This will be my final address as Director, Submarine Warfare (N87). During my time here, I have had the privilege to work with an excellent staff of men and women dedicated to ensuring tomorrow's Submarine Force will provide the nation the requisite military capabilities to deter aggression and, when necessary, bring the fight to the enemy. I have full confidence that they will provide Admiral Bruner the same consistently high quality analysis and work as I have enjoyed for the past year.
To this end, the N87 staff has worked hard to develop what we call the "Integrated Undersea Strategy." This strategy is designed to inform undersea warfare planning and investment decisions to ensure that the future Navy:
1. Provides the joint forces the right types and numbers of submarine platforms to respond to a changing world. Nuclear-powered submarines can rapidly deploy to the
far-flung regions of the world in a non-provocative, covert posture. Combatant commanders recognize that the
inherent stealth of a well designed, built and maintained submarine is highly desired both in peace and war.

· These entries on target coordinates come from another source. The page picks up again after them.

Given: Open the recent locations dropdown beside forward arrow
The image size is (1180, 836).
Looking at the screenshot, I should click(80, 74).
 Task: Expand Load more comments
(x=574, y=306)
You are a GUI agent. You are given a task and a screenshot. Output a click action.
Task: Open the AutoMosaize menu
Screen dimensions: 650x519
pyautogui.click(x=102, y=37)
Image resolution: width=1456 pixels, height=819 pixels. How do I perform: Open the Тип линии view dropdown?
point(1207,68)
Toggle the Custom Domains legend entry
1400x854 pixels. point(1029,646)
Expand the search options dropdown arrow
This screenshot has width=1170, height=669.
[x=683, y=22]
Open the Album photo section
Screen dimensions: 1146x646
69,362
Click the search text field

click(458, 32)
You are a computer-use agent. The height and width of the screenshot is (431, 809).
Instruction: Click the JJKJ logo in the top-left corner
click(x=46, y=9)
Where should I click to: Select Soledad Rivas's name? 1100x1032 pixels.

2. Maintains the necessary undersea payload volume to
deliver and service the mission payloads needed by the combatant commanders. Platforms without the correct
air and ocean interfaces, storage volume, and adaptability will constrain the Submarine Force's ability to host future weapons, sensors, and unmanned air or underwater
3. Develops the range of payloads (sensors and weapons) to fully utilize our Submarine Force's asymmetric advantage — stealth. As countries develop advanced systems
to deny U.S. forces unimpeded use of international waters and airspace, U.S. submarines retain the ability to
penetrate anti-access/area-denial (A2AD) at the time and place of our choosing. This capability is wasted without
the right mix of weapons and sensors to employ once the submarine is on station.
4. Provides the right people with the right skills that
can prepare for and execute radically new missions in
a reasonable timeframe. While technology alone cannot master the breadth and complexity of how and why we use submarines, we must continue to advance the state of the force to provide our Submariners, our most valuable and flexible asset, the best possible training and tools for completing ever more challenging missions safely and effectively.
It is imperative that we accomplish the goals above within the Navy's expected fiscal environment. To do so will require applying targeted investments to properly matured technology. We will need to look for evolutionary ideas that can provide revolutionary effects.
Even with proper investments, the Submarine Force, and the Navy, will not be able to accomplish all missions at all times by itself. Combatant commanders already rely on close cooperation with foreign submarine forces for relationship-building and operational support. This trend will continue for the foreseeable future.
Cooperation takes many forms. With some countries, we engage in technical collaboration such as our combat control system and torpedo partnerships with the Royal Australian Navy, described on page 12. For other countries, our cooperation manifests in exercise participation such as the international submarine rescue collaboration described on page 6 or the anti-submarine warfare training with the Italian Submarine (ITS) Scirè (S 527) described on page 4. Sometimes cooperation is accomplished on a more personal level through personal exchange programs such as the experiences
Lt. Cmdr. Kristof describes on page 8.
Regardless of the manner of cooperation, one common thread can be found again and again—the development of mutual respect and trust through the exchange of cultures and the professionalism demonstrated by all parties involved. It is up to those of us wearing the uniform to continue this thread through every interaction with our foreign counterparts, be it an exchange program or deployed port visit.
Again, I thank the men and women of N87 for their dedication and hard work. Although my current duties and focus shift as I become Director, Naval Warfare Integration Group (N00X), I hope to cross paths with you all again in the fleet!